__Dataset excerpt__.
++++++++++++++++++++

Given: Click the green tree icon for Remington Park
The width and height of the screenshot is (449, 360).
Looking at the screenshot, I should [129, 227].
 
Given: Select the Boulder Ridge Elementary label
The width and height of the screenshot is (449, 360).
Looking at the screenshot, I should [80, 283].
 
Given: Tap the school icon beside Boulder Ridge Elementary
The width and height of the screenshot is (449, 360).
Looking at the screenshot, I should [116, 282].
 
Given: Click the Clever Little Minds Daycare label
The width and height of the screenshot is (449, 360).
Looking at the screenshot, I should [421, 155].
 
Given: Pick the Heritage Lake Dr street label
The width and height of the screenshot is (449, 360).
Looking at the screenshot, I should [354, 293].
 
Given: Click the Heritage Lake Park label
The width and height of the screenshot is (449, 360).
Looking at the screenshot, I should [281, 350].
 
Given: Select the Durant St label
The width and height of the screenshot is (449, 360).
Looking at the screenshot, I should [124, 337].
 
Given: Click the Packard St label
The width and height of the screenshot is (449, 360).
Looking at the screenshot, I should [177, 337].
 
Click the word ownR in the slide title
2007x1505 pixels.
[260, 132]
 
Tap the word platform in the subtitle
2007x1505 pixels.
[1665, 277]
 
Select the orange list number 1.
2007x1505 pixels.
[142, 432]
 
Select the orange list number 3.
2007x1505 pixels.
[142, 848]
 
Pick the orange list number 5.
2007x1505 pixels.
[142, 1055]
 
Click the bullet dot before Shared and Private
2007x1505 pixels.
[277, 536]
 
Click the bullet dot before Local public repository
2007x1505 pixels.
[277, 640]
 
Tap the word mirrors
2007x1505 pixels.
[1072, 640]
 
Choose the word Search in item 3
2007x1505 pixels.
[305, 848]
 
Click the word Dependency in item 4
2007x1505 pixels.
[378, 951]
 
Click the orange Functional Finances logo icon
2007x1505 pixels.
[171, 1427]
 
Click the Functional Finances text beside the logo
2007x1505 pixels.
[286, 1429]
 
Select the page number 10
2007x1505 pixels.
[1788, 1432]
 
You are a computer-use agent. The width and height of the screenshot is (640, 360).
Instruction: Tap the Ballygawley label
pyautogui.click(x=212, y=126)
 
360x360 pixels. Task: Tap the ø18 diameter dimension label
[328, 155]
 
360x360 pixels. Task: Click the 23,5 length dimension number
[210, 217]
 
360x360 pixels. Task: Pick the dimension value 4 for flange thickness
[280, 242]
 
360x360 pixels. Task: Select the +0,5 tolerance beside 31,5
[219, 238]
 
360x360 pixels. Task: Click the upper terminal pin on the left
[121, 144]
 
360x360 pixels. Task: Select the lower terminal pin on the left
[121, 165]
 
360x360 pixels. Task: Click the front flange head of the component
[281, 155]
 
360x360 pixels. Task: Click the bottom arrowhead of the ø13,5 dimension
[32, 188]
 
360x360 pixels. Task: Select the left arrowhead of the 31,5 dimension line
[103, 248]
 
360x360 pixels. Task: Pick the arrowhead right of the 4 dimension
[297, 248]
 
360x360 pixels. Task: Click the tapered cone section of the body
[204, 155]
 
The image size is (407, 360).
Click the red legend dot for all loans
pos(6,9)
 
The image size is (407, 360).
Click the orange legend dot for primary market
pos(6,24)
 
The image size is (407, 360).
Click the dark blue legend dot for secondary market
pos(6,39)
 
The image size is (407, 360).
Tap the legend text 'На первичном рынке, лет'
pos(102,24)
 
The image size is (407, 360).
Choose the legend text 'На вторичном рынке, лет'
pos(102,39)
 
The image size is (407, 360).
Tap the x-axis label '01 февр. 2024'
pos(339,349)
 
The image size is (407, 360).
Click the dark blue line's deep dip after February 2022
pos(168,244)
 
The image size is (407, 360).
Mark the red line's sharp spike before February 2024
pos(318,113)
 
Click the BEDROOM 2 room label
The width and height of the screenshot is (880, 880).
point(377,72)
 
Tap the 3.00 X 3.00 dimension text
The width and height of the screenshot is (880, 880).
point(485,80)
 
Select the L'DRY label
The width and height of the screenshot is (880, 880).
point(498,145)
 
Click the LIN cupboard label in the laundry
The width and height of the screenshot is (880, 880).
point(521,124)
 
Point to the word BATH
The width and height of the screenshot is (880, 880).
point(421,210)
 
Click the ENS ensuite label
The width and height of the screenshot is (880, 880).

++++++++++++++++++++

Collect each line in the records above that contains the word "icon". The match is case-sensitive.

Given: Click the green tree icon for Remington Park
Given: Tap the school icon beside Boulder Ridge Elementary
Click the orange Functional Finances logo icon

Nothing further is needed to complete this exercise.